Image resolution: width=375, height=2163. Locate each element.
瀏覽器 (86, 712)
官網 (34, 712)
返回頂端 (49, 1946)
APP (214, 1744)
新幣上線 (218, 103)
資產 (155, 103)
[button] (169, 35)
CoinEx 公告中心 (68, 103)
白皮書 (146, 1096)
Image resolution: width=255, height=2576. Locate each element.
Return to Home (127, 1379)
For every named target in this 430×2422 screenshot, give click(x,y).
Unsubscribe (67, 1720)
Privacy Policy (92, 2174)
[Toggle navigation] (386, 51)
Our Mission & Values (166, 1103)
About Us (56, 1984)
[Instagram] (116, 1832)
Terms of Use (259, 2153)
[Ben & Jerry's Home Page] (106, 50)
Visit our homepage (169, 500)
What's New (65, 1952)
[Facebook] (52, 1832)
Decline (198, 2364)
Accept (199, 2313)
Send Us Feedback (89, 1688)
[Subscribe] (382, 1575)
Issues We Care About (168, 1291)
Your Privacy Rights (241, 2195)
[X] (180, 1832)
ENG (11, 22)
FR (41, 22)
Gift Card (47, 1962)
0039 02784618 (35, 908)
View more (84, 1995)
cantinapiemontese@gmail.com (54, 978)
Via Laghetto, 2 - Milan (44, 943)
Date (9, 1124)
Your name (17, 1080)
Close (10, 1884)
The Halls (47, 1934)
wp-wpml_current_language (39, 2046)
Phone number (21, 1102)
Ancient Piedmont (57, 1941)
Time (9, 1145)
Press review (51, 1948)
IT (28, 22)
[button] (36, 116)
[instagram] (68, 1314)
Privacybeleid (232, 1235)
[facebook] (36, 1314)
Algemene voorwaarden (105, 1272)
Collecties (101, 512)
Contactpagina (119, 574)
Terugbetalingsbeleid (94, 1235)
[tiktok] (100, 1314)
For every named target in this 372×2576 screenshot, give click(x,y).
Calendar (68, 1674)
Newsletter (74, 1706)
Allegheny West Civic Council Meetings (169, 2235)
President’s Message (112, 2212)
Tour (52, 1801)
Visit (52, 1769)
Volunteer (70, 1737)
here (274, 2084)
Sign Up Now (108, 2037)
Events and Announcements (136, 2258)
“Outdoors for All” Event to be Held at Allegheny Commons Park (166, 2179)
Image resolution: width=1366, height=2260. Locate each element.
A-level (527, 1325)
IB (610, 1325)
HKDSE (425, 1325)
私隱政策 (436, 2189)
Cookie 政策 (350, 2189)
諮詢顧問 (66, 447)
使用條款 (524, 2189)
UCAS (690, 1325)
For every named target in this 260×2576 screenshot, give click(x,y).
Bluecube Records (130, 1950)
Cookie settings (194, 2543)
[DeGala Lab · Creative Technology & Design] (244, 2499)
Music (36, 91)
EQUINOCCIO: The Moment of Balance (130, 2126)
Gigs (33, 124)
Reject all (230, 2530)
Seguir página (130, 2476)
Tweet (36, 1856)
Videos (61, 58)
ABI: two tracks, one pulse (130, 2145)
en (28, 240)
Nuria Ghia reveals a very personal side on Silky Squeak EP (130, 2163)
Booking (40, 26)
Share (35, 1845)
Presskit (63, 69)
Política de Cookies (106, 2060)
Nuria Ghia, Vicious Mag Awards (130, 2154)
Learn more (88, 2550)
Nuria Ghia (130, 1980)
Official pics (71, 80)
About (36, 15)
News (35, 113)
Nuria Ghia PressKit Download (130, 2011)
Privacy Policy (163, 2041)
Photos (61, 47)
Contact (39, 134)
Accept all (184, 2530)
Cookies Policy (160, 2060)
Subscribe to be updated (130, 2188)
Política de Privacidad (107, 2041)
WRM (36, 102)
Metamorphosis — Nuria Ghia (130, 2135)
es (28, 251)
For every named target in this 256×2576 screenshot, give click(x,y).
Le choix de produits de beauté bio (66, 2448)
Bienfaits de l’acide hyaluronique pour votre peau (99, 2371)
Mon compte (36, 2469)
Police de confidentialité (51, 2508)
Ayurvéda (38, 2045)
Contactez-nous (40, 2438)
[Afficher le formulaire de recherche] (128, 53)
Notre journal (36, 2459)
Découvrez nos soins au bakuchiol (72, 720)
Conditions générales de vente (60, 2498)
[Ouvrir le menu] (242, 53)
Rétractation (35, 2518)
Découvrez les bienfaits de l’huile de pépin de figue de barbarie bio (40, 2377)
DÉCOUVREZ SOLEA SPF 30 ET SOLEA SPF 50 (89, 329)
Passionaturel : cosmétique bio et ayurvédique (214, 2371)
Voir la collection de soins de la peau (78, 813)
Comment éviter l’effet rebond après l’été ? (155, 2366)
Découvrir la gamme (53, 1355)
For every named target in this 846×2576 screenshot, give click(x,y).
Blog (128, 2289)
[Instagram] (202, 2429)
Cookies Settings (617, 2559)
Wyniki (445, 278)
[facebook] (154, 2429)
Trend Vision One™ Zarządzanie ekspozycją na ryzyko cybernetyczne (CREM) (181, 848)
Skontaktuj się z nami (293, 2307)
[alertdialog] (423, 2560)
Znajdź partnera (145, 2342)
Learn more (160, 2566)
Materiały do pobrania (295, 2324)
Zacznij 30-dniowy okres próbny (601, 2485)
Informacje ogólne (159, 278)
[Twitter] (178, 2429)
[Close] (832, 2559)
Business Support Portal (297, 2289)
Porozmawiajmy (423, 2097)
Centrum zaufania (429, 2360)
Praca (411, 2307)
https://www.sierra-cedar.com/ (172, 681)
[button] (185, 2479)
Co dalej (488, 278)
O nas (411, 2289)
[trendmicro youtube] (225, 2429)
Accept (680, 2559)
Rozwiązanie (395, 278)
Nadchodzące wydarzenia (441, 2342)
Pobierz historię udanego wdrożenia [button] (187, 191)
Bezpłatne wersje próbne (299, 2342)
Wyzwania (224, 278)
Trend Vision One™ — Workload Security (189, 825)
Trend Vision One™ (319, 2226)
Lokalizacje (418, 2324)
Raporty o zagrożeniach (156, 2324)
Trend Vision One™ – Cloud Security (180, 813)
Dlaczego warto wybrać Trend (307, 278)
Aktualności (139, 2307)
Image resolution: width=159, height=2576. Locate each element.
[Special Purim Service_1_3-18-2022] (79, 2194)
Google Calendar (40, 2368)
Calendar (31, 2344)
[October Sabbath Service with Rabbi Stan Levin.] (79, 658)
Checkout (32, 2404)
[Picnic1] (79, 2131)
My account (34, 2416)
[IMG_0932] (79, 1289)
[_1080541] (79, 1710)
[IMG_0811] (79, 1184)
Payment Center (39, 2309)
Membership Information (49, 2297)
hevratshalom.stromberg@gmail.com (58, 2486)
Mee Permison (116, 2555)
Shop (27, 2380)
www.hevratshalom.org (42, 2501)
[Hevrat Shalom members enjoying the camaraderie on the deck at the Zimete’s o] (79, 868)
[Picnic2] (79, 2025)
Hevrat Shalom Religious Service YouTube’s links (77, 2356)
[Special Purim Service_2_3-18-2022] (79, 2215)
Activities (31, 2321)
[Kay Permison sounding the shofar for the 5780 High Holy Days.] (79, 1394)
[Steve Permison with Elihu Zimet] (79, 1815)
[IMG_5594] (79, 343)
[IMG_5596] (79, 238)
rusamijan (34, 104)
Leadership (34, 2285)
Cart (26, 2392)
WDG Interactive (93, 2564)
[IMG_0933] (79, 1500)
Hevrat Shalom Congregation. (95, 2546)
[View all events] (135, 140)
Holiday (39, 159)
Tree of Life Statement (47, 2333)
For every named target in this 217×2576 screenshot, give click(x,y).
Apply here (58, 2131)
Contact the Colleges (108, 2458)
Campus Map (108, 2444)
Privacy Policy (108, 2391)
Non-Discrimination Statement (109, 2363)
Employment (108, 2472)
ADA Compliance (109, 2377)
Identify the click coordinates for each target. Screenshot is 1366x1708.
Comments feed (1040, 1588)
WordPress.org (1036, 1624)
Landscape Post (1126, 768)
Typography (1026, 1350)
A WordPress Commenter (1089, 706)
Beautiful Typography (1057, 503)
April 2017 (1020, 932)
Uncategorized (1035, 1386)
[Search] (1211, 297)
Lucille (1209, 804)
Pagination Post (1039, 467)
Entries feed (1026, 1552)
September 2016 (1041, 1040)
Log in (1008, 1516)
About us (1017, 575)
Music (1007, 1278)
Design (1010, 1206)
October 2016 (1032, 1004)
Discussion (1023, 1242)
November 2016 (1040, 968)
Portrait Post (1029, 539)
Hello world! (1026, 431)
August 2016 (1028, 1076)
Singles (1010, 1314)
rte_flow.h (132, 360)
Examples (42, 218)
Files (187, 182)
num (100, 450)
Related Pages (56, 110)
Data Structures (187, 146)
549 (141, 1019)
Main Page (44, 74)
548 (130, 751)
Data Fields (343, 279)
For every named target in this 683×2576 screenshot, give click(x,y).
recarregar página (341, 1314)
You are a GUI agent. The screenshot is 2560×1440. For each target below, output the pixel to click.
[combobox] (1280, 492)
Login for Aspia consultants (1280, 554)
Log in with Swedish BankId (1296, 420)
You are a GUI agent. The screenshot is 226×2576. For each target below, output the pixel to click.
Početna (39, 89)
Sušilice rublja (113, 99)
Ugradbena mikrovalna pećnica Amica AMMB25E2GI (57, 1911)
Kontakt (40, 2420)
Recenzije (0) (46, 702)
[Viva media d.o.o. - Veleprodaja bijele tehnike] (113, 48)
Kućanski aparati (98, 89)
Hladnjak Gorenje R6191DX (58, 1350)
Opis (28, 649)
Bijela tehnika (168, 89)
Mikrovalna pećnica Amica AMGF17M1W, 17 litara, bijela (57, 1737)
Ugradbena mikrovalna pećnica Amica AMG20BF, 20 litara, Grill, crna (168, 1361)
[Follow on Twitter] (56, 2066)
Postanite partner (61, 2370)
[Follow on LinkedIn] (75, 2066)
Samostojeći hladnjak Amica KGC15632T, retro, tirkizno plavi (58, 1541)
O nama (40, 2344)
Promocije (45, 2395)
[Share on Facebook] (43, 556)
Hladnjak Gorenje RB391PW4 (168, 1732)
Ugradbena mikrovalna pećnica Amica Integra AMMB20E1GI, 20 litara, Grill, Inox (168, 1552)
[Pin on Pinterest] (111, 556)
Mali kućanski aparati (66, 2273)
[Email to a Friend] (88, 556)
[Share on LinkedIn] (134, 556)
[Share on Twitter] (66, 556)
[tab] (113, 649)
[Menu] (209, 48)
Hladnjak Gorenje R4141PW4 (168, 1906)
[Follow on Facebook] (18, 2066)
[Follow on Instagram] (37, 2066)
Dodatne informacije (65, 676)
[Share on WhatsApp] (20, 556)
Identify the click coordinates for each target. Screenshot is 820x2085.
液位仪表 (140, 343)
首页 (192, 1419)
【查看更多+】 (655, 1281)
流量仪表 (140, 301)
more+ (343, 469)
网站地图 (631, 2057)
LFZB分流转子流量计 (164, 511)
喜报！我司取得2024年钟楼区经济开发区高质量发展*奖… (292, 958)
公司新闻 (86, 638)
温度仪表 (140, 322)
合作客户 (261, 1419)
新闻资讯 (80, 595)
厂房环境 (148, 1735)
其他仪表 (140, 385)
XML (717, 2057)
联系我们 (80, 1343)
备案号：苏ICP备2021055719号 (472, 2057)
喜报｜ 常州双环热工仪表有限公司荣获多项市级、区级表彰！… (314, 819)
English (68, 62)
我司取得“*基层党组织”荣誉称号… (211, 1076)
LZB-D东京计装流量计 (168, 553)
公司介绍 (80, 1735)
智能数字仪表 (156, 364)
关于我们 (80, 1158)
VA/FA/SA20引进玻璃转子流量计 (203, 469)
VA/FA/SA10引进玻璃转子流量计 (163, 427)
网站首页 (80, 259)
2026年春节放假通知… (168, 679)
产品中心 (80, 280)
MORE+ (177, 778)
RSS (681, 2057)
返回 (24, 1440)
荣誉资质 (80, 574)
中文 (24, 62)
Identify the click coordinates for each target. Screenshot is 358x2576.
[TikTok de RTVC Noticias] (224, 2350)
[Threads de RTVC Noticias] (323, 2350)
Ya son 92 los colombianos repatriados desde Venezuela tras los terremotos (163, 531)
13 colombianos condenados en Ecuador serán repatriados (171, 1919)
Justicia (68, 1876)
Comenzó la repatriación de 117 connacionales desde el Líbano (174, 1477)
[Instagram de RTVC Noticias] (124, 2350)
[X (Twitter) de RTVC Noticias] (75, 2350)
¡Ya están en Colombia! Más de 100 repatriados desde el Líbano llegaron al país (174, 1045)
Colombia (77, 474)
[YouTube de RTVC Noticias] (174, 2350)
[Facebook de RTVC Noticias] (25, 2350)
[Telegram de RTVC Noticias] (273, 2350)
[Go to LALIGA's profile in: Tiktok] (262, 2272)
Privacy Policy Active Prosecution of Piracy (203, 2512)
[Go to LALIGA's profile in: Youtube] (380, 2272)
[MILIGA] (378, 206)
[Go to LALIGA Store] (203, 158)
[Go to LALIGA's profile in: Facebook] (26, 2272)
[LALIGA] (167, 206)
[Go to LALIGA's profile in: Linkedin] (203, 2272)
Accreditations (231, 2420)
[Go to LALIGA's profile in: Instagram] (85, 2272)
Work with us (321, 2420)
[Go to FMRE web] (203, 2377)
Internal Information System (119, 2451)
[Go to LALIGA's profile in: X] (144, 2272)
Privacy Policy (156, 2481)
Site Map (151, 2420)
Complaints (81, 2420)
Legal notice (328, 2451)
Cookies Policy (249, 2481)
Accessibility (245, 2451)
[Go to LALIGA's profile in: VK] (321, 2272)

◆ **Assignment**
Of all the entries above, retype exactly the lines from the line with "Checkout (32, 2404)" to the line with "Non-Discrimination Statement (109, 2363)", both included, and no others.

◆ **Written response**
Checkout (32, 2404)
[Picnic1] (79, 2131)
My account (34, 2416)
[IMG_0932] (79, 1289)
[_1080541] (79, 1710)
[IMG_0811] (79, 1184)
Payment Center (39, 2309)
Membership Information (49, 2297)
hevratshalom.stromberg@gmail.com (58, 2486)
Mee Permison (116, 2555)
Shop (27, 2380)
www.hevratshalom.org (42, 2501)
[Hevrat Shalom members enjoying the camaraderie on the deck at the Zimete’s o] (79, 868)
[Picnic2] (79, 2025)
Hevrat Shalom Religious Service YouTube’s links (77, 2356)
[Special Purim Service_2_3-18-2022] (79, 2215)
Activities (31, 2321)
[Kay Permison sounding the shofar for the 5780 High Holy Days.] (79, 1394)
[Steve Permison with Elihu Zimet] (79, 1815)
[IMG_5594] (79, 343)
[IMG_5596] (79, 238)
rusamijan (34, 104)
Leadership (34, 2285)
Cart (26, 2392)
WDG Interactive (93, 2564)
[IMG_0933] (79, 1500)
Hevrat Shalom Congregation. (95, 2546)
[View all events] (135, 140)
Holiday (39, 159)
Tree of Life Statement (47, 2333)
For every named target in this 217×2576 screenshot, give click(x,y).
Apply here (58, 2131)
Contact the Colleges (108, 2458)
Campus Map (108, 2444)
Privacy Policy (108, 2391)
Non-Discrimination Statement (109, 2363)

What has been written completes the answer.